Unos jóvenes se cuadran y hacen el saludo nazi. Entre sus «hazañas» figura haber pintado la esvástica en la pared de una sinagoga, y más allá, en otro edificio, una frase: «Muerte a los judíos».
Un dato: dos de estos cachorros de Goebbels llevan tatuado un número: 88. La misma cifra que, dos semanas atrás, algún fanático neonazi pintarrajeó en la fachada de un inmueble en Muegeln, este de Alemania. Ochenta y ocho es dos veces la letra H. Y ello significa, desde luego, «Heil Hitler!».
Ah, no, pero los sujetos de esta historia no viven en Alemania ni en ninguna otra parte de Europa. Acomódense para no caerse: ¡son judíos israelíes!
Quien tenga dos dedos de frente y alguna vez haya leído dos o tres párrafos de historia, creerá que me equivoco. Sin embargo, el mismo asombro cunde en Israel. El periódico Yedioth Ahronot tituló en su portada: «¡Increíble!». Y tiene motivos para la sorpresa: ¿Cómo puede ser que, en el país que fundaron los sobrevivientes del Holocausto, haya judíos que quieran exterminar a los judíos y asuman los criterios y la parafernalia nazi?
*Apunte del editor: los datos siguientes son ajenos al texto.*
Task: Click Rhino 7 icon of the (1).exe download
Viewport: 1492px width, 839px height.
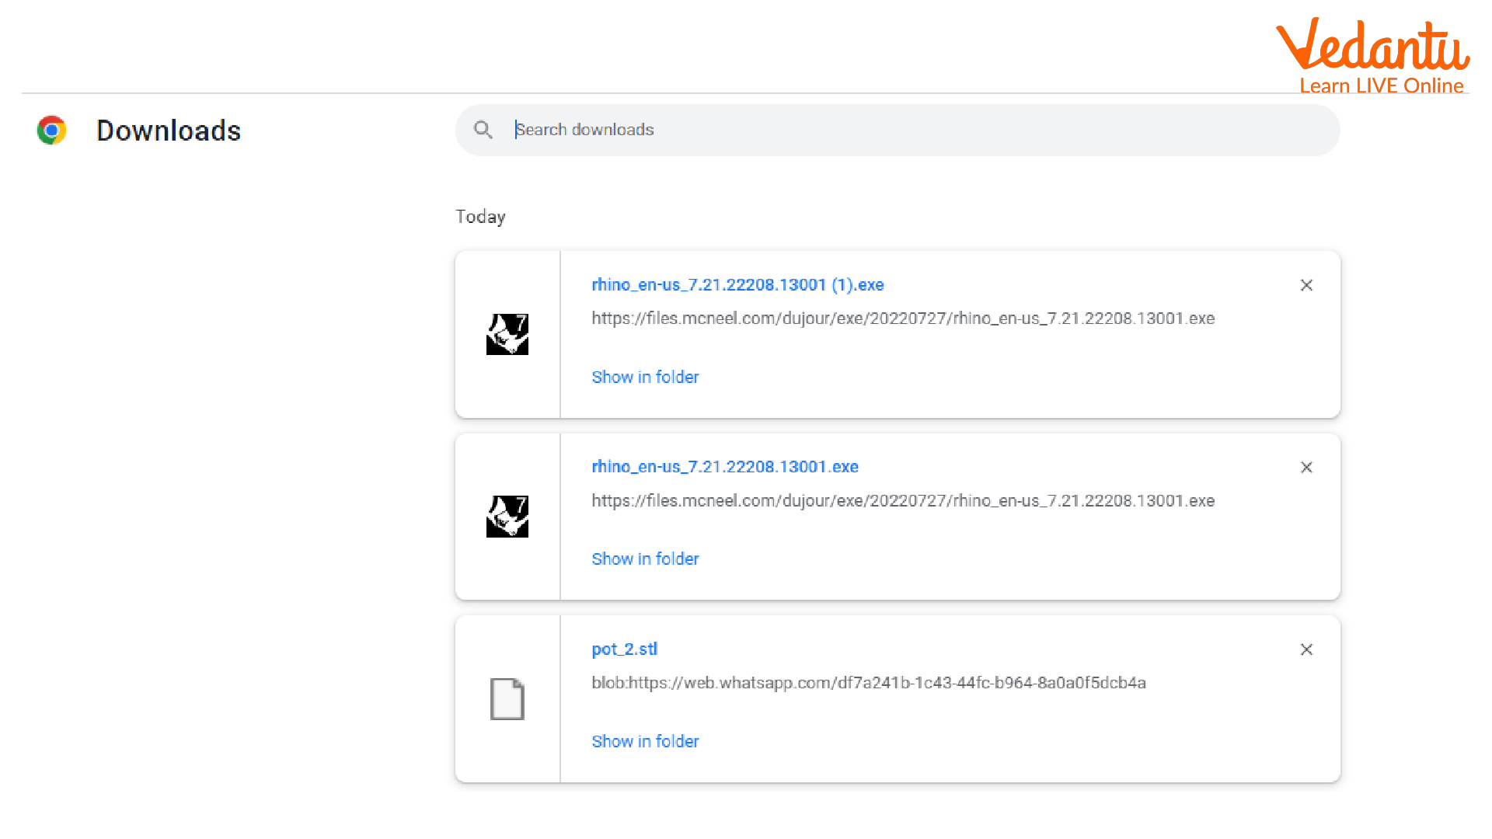Action: [507, 334]
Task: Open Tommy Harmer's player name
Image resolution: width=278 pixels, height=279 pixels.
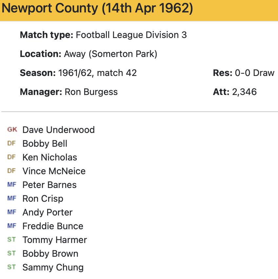Action: (54, 240)
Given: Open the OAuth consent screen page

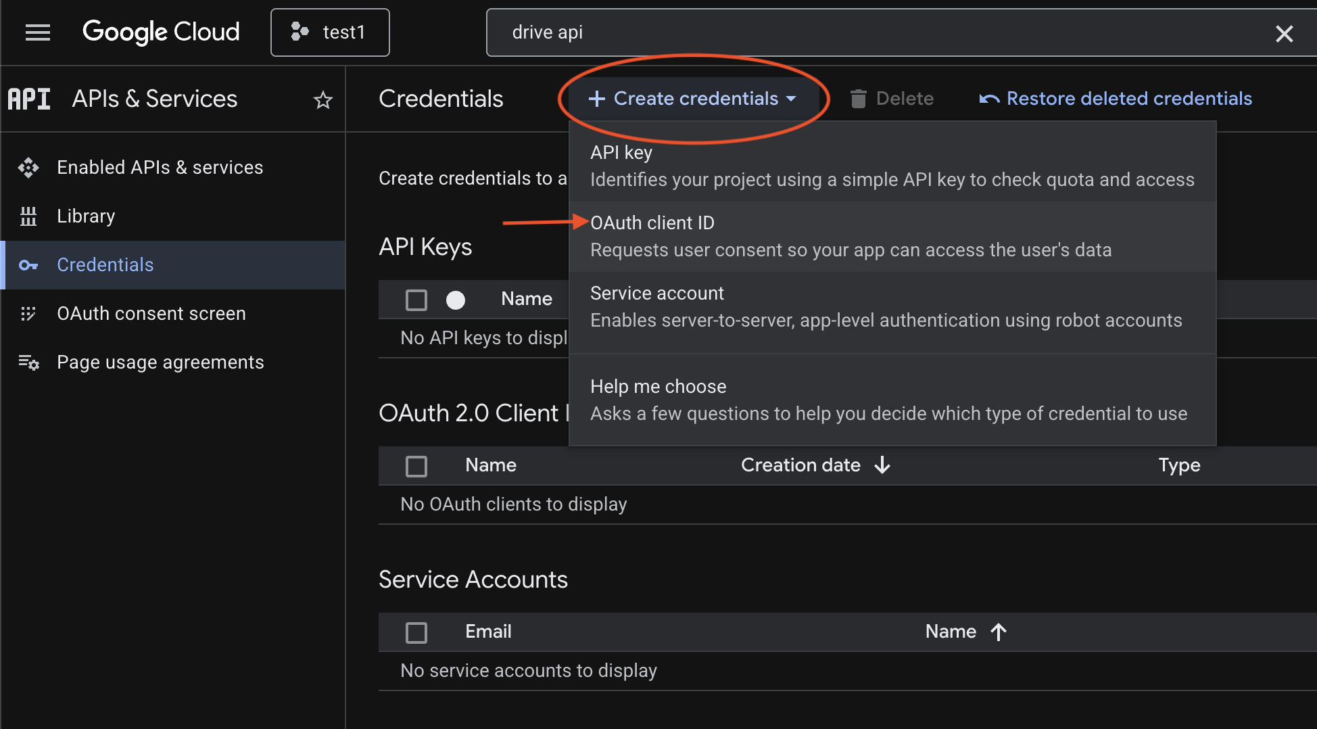Looking at the screenshot, I should (x=151, y=313).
Parece ciencia ficción, pero no lo es: el domingo, la policía de Tel Aviv dio a conocer el arresto, hace un mes, de hasta ocho jóvenes israelíes —inmigrantes rusos de ascendencia judía— que integraban una célula neonazi. Las tropelías de estos vándalos, documentadas en videos y fotos por la misma banda, incluían pateaduras y punzonazos en plena calle a extranjeros, drogadictos y homosexuales, así como insultos y pedradas a judíos ortodoxos. La televisión israelí mostró imágenes de personas tendidas en el suelo mientras estos criminales les daban puntapiés, y de un hombre al que golpearon con una botella en la nuca.
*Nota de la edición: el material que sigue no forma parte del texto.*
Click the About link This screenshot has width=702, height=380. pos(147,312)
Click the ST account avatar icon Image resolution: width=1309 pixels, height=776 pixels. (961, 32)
El colmo del absurdo lo aporta el jefe del grupo, Eli Boanitov, en una de las grabaciones: «Mi abuelo era medio judío. No tendré hijos, para que esa basura no nazca siquiera con una sola gota de sangre judía (...). Soy nazi, seguiré siéndolo, y no descansaré hasta matarlos a todos».
¡Hum! Vaya neurosis suicida. La sociedad israelí está perpleja, la policía dice que es el primer caso, y en el Kneset (Parlamento) algunos diputados han pedido se les revoque la ciudadanía israelí a estos macabros tipos.
No estaría mal. Aunque también pudieran indagar sobre quienes, más de una vez, han pintado esvásticas hitlerianas en el monumento al primer ministro Yitzhak Rabin, asesinado por un extremista israelí en 1995. ¿O es que Rabin se las merece por haber accedido a un acercamiento con los palestinos? Rectifico entonces a la policía: este no es el primer caso... Aunque quizá sí el más mediatizado.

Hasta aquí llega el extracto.